Analogowe opowieści

Analog – pierwsze co nam przychodzi na myśl to stary, zakurzony aparat po dziadkach, dawno rzucony w niepamięć. Pod falą staromodnych  odniesień kryje się magia i na chwilę obecną jest aparatem, który powraca do łask. Staje się popularny wśród młodych ludzi, którzy pragną uzyskać efekt „dawnych lat”. 

HISTORIE ANALOGOWE

Aparaty analogowe charakteryzują się tym, że obraz rejestrują w postaci innej niż zero-jedynkowy zapis cyfrowy. Najczęściej oznacza to użycie jako medium rejestrującego srebrowej błony fotograficznej, którą jeszcze nie tak dawno można było kupić praktycznie na każdym rogu w kioskach i sklepach, możliwe jednak są również inne formy zapisu analogowego.U początków fotografii zdjęcia wykonywano na metalowych płytach pokrytych substancją światłoczułą. Z czasem wyparły je płyty szklane, których zaletą była możliwość wykonywania wielu odbitek z jednej naświetlonej płyty. Pierwsze płyty szklane, wynalezione w 1848 roku przez G. Le Graya i F.S. Archera, wykonywane były w tzw. mokrej technice. Płytę tego rodzaju należało przygotować na krótko przed założeniem do aparatu. W 1871 roku Richard Lee Maddox opracował technikę suchych płyt światłoczułych, które były o wiele praktyczniejsze w użyciu i przetrwały niemalże do czasów współczesnych w niektórych zastosowaniach specjalnych.

CIEKAWOSTKI ANALOGOWE

Założyciel firmy Kodak wynalazł błonę fotograficzną, czyli celuloidu pokryty światłoczułym związkiem srebra. Technika ta zyskała tak wielką popularność, że w pewnym okresie czasu używano wręcz słowa „kodakowanie” zamiennie z „fotografowanie”. Błony Kodaka z czasem zyskały formę zwijanych rolek taśmy o różnych szerokościach. Najpopularniejszym formatem tego rodzaju nośników okazał się (zwłaszcza w ostatnich 30-40 latach XX wieku) film perforowany o szerokości 35 mm, nazywany małoobrazkowym.W poczet aparatów analogowych należy zaliczyć również część konstrukcji prekursorskich względem współczesnego cyfrowego sprzętu obrazującego. W 1981 roku firma Sony zaprezentowała aparat o nazwie Mavica (Magnetic Video Camera), który co prawda rejestrował obraz przy użyciu matrycy wypełnionej fotodiodami, jednak nie zamieniał uzyskanego sygnału na postać cyfrową. Zdjęcia w analogowym formacie NTSC zapisywane były na dyskietkach magnetycznych. Podobne rozwiązania pojawiły się niewiele później również w ofercie innych producentów, były to m.in. Canon RC-701 i Nikon QV-1000C.

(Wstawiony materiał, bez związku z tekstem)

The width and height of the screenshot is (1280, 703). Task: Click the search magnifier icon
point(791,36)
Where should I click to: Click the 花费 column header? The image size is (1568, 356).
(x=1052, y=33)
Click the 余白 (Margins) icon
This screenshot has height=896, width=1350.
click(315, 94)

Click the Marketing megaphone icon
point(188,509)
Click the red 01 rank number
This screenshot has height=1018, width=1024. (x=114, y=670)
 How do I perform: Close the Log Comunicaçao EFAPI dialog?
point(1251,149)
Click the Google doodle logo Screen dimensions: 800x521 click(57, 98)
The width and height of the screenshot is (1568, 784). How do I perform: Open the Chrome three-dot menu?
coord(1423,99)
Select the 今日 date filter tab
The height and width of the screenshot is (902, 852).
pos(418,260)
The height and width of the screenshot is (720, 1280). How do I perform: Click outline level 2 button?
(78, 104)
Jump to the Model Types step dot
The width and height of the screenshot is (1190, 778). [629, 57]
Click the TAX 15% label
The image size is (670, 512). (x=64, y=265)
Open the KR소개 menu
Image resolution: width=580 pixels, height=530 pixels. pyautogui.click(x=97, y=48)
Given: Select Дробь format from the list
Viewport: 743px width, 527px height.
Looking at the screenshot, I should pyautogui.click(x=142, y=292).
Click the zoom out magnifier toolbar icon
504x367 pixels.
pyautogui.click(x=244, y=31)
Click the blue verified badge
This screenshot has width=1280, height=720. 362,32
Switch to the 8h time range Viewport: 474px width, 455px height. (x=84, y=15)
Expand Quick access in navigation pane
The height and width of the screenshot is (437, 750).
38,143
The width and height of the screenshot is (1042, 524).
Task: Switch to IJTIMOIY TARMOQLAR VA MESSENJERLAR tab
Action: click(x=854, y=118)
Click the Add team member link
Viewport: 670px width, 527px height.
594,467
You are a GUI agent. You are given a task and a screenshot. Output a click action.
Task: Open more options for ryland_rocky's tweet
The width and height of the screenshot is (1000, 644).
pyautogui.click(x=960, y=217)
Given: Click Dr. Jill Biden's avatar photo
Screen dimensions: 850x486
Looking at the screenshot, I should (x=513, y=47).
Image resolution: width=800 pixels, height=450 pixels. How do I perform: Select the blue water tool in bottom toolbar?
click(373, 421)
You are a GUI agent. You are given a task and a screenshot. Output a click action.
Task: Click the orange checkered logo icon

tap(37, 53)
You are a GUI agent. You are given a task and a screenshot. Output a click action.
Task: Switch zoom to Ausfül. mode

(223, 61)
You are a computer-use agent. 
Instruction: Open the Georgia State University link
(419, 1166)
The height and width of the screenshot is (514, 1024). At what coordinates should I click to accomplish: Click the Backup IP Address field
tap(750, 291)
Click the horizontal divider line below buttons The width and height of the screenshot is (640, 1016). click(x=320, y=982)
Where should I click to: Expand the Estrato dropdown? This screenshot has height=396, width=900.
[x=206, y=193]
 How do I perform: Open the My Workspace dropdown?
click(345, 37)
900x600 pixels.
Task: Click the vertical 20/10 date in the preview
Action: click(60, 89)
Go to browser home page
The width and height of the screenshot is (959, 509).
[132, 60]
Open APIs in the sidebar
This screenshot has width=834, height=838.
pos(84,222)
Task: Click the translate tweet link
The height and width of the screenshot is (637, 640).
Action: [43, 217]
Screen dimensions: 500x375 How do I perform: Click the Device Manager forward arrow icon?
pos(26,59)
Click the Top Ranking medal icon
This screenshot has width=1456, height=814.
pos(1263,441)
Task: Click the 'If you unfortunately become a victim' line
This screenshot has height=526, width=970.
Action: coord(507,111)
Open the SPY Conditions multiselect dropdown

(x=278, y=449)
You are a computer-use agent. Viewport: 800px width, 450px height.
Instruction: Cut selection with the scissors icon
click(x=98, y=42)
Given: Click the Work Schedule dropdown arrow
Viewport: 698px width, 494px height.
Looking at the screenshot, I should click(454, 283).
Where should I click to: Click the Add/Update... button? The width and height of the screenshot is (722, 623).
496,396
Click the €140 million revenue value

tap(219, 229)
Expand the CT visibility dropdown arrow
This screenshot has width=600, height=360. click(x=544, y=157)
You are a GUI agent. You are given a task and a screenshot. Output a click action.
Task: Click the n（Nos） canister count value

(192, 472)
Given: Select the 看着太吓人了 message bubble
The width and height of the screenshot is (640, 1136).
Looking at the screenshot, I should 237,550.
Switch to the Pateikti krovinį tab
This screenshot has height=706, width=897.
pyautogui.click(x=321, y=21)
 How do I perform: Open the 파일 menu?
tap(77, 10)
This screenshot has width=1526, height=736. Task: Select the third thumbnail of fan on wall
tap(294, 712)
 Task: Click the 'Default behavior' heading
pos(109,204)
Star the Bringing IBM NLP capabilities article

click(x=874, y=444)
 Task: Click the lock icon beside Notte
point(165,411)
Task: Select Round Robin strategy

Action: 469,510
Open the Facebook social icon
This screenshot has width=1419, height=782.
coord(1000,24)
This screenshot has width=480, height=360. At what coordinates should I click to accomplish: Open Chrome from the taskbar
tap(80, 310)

Żadne przerabianie w programach nie da takiego rezultatu jak  piękne analogowe zdjęcie odbite na kliszy.  Zdjęcie zrobione takim sprzętem posiada swoją historie. Wydaje się wręcz, że pochodzi z innej epoki. Cała renowacja oczywiście wymaga więcej trudu niż dbanie o np. aparat cyfrowy, ale analogowe historie są warte zachodu. Uwierzcie i sprawdźcie koniecznie zakładkę – Analog – gdzie kryją się moje „opowieści”.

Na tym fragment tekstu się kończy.